Bitcoin and Altcoins Slide as Iran Ceasefire Optimism Fails to Calm Markets

Calm Markets

The cryptocurrency market remained under pressure this week as renewed geopolitical tensions in the Middle East weakened investor confidence, dragging major digital assets lower despite emerging hopes for a temporary ceasefire between the United States and Iran.

Bitcoin Faces Pressure Amid Escalating Middle East Risks

Bitcoin briefly fell below the $73,000 mark after risk sentiment deteriorated across global markets. As of May 29, Bitcoin traded at $73,268.50 on Binance’s USDT market, down 1.3% over the previous 24 hours.

The decline followed reports of increased military activity involving the United States and Iran. On May 27, US Central Command confirmed airstrikes targeting Iranian military positions, describing the operation as defensive. Reports also indicated that US forces intercepted four Iranian suicide drones and struck a drone-launch facility near Bandar Abbas, close to the strategically important Strait of Hormuz.

Iran’s Islamic Revolutionary Guard Corps later claimed responsibility for attacks on US military bases and warned of stronger retaliation if further strikes occur. The escalation weighed heavily on risk assets, including cryptocurrencies, pushing Bitcoin below key technical support levels.

Markets later found some relief after Axios reported that US and Iranian negotiators had reached a tentative framework for a 60-day ceasefire and renewed nuclear discussions. The proposal reportedly includes guarantees for safe navigation through the Strait of Hormuz, although final approval from US President Donald Trump remains pending.

Despite the ceasefire optimism, investors remain cautious. US Treasury Secretary Scott Bessent stated that Iran must commit to denuclearization and ensure unrestricted passage through the Strait of Hormuz, signaling that negotiations remain unresolved.

Technical analysts continue to warn of downside risks. NewsBTC analyst Aayush Jindal said Bitcoin remains in a short-term bearish phase after losing support near $75,000. According to his outlook, a break below $74,000 could expose further downside toward $73,500, $73,200 and potentially $72,000. Meanwhile, Cointelegraph analyst Rakesh Upadhyay said a recovery above $77,431 could revive bullish momentum and open the path toward $82,000 and $84,000.

Ethereum Extends Decline Below $2,000

Ethereum also weakened this week, briefly falling below the psychologically important $2,000 level for the first time in nearly two months. As of May 29, Ether traded at $2,005.79 on Binance, down 0.42% from the previous day.
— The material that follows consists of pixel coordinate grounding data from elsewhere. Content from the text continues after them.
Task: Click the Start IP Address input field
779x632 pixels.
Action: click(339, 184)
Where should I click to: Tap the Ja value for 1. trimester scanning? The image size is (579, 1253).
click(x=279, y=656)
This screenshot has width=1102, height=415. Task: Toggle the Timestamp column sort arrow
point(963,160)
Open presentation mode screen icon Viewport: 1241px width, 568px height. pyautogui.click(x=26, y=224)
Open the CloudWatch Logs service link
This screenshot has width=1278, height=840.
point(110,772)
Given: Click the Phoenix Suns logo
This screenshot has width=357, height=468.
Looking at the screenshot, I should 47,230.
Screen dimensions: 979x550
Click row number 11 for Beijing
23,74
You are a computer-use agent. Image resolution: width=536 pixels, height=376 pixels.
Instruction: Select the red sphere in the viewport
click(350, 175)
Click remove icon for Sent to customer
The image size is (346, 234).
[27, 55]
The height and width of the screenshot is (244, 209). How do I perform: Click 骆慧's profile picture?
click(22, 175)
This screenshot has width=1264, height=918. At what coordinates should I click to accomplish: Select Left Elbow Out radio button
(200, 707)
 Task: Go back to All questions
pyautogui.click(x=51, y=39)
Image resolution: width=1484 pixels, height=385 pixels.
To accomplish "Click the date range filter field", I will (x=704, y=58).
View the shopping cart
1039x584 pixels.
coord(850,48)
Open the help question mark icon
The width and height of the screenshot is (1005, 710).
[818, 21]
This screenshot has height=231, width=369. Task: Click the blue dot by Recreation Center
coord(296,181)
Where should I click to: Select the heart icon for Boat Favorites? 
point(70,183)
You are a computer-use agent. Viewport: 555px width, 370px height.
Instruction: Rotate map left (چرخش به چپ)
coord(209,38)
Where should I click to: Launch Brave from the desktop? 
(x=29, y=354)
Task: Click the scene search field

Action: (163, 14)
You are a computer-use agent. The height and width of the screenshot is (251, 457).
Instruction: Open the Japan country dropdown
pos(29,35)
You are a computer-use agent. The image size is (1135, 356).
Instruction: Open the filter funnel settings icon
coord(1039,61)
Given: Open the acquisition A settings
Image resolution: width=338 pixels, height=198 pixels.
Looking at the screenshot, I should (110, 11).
Investor sentiment has been hurt by public selling from several high-profile Ethereum supporters. David Hoffman, co-host of crypto media platform Bankless, revealed he had sold all of his Ether holdings, arguing that Ethereum’s investment growth had slowed despite the expansion of its Layer 2 ecosystem.

Former Ethereum core developer Eric Conner also disclosed that he had significantly reduced his ETH exposure over the past two years, citing prolonged underperformance compared to other crypto assets.

Derivatives data further highlighted bearish positioning in the market. Ethereum futures open interest recently surged to a record $32.5 billion while spot prices dropped more than 4%, slipping below the $2,000 threshold. According to BlockBeats, the combination of rising open interest and falling prices suggests aggressive leveraged short activity.

Institutional sentiment has also deteriorated. Data from SoSoValue showed that US spot Ethereum ETFs recorded approximately $522.97 million in monthly outflows, adding further pressure to the market.

Analysts remain cautious on the near-term outlook. Market intelligence platform Santiment warned that retail traders may be becoming excessively optimistic after the dip below $2,000, increasing the risk of further downside volatility.

Crypto analyst Ali Martinez identified $1,850 as Ethereum’s next major support level, warning that a weekly close below that zone could accelerate selling. For a bullish reversal, Ether would need to reclaim the 200-week moving average near $2,500 and break above the 50-week moving average around $3,100, he added.

XRP Volatility Intensifies as Investor Sentiment Weakens

XRP also came under heavy selling pressure this week, briefly dropping into the $1.20 range before staging a modest recovery. As of May 29, XRP traded at $1.3124 on Binance’s USDT market, up 2.12% over the past 24 hours.

Data from Santiment showed that XRP investors’ average 30-day return, measured by MVRV, had fallen to around negative 47%, marking the lowest reading since December 2020. The decline indicates that a large share of XRP holders are currently sitting on losses.

Santiment noted that repeated price corrections have intensified fear and fatigue among investors, triggering increased stop-loss selling from short-term traders.

On-chain data from CryptoQuant also pointed to strong selling activity. XRP cumulative net taker volume on Binance reportedly dropped to approximately negative $83 million, suggesting that market sell orders continue to dominate buying activity.

Despite the weakness, some analysts believe XRP may be approaching a potential rebound zone. Santiment said similarly extreme fear levels in the past were followed by meaningful recoveries as panic selling eventually subsided.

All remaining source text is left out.